▸ **Énoncé a**:
Recopiez le passage des conclusions de l'avocat général qui va de « Ainsi qu'il résulte des » à « conditions d'études scolaires. ».

▸ **Extrait de page**:
========================================================================

CONCLUSIONS DE L'AVOCAT GÉNÉRAL M. GERHARD REISCHL,

PRÉSENTÉES LE 28 JANVIER 1982 ( 1 )

Monsieur le Président,

Messieurs les Juges,

Dans la présente affaire de fonctionnaires, il y a lieu de statuer sur la légalité de la décision du jury du concours COM/B/4/80, refusant l'admission de Mme Ruske, fonctionnaire de grade C 1 à la Commission, aux épreuves dudit concours. Il s'agit en l'espèce d'un concours organisé par la Commission des Communautés européennes, sur épreuves, interne à l'institution, qui tendait à la constitution d'une liste de réserve d'assistants adjoints dans le domaine «documentation, bibliothèque» de la carrière
B 5/B 4.

Ainsi qu'il résulte des conditions d'admission visées sous le point II. 1 de l'avis de concours, les candidats devaient remplir des conditions différentes, selon

A) qu'ils avaient accompli des études du niveau de l'enseignement secondaire sanctionnées par un diplôme de fin d'études,

B) qu'ils étaient titulaires du diplôme de l'enseignement moyen, ou au contraire,

C) qu'ils ne pouvaient remplir ni l'une ni l'autre de ces conditions d'études scolaires.

Eh fait de condition commune aux trois catégories de candidats, on ne trouvait guère que l'obligation, visée aux points A.3, B.4 et C.3, d'avoir été au service des Communautés en tant que fonctionnaire ou agent pendant une durée totale de quatre ans au 30 juin 1980. Les candidats ayant accompli des études du niveau de l'enseignement secondaire sanctionnées par un diplôme de fin d'études devaient en outre, ainsi qu'il résulte du point A.2, être titulaire d'un diplôme de spécialité dans le domaine
«documentation» et/ou «bibliothèque». Les candidats titulaires d'un diplôme de l'enseignement moyen et qui n'avaient pas fréquenté d'autre école devaient présenter un certificat, ou une attestation, dans le domaine «documentation» et/ou «bibliothèque» (points B.2 et Cl). Ces derniers devaient en outre (points B.3 et C.2) posséder une expérience, respectivement de trois et neuf années au 30 juin 1980, «acquise, ou non, dans les Communautés dans des fonctions de la catégorie C (en tant que commis
principal ou commis) ou dans des fonctions similaires en rapport avec le domaine précisé sous I. Nature des fonctions».

La requérante, au service de la Commission depuis 1960, titulaire d'un diplôme de l'enseignement moyen et assumant depuis 1971 des tâches de documentation/bibliothèque en tant que commis principal, a posé sa candidature audit concours interne le 18 septembre 1980. Dans son acte de candidature, elle a indiqué brièvement les fonctions qu'elle avait exercées jusque-là et précisé notamment qu'elle avait la responsabilité de la gestion et de l'organisation de la nouvelle bibliothèque de la DGIII depuis
le mois d'octobre 1977.

========================================================================

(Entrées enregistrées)

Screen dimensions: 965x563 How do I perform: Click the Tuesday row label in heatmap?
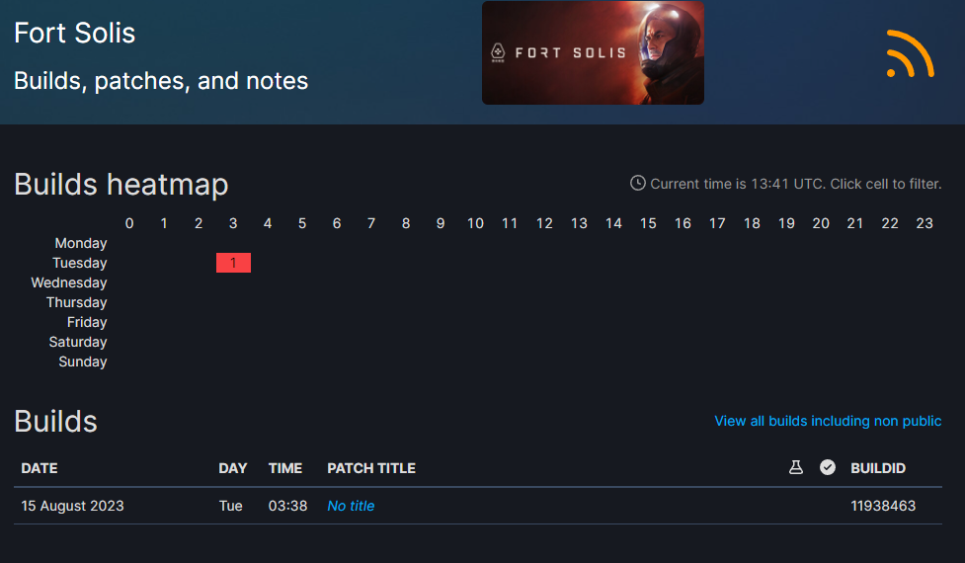click(80, 263)
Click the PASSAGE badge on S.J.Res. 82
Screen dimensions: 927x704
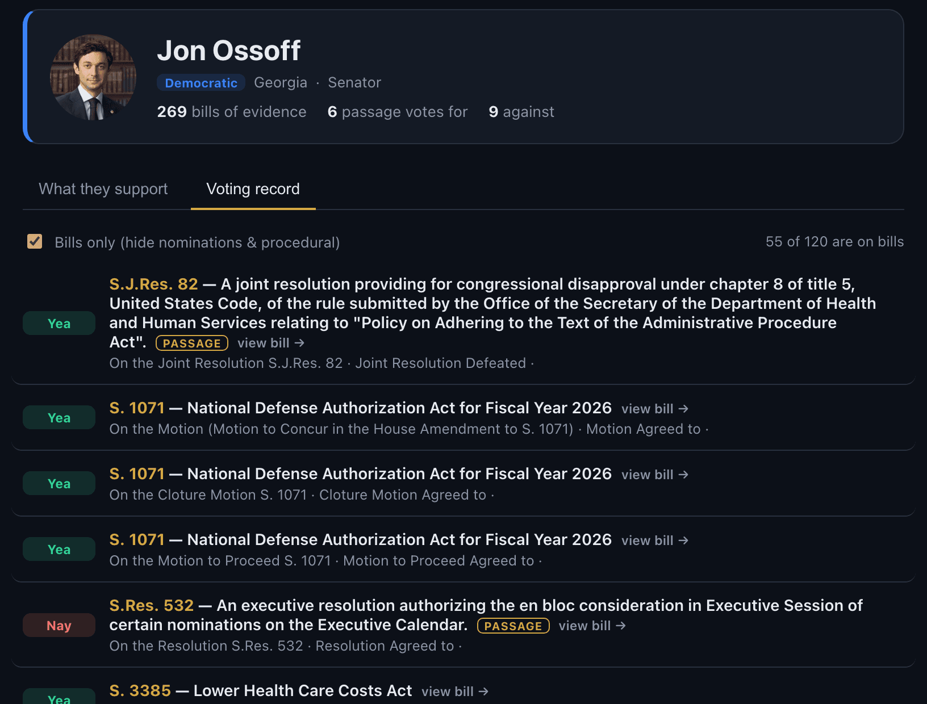point(192,343)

========================================================================

▸ **Énoncé b**:
Présentez en liste numérotée les lignes du listing, de celle qui contient « Click the PASSAGE badge on S.J.Res. 82 » jusqu'à la fin du listing, sans les lignes vides. Laissez les images hors de la réponse.

▸ **Réponse complète a**:
Ainsi qu'il résulte des conditions d'admission visées sous le point II. 1 de l'avis de concours, les candidats devaient remplir des conditions différentes, selon

A) qu'ils avaient accompli des études du niveau de l'enseignement secondaire sanctionnées par un diplôme de fin d'études,

B) qu'ils étaient titulaires du diplôme de l'enseignement moyen, ou au contraire,

C) qu'ils ne pouvaient remplir ni l'une ni l'autre de ces conditions d'études scolaires.

▸ **Réponse complète b**:
1. Click the PASSAGE badge on S.J.Res. 82
2. Screen dimensions: 927x704
3. point(192,343)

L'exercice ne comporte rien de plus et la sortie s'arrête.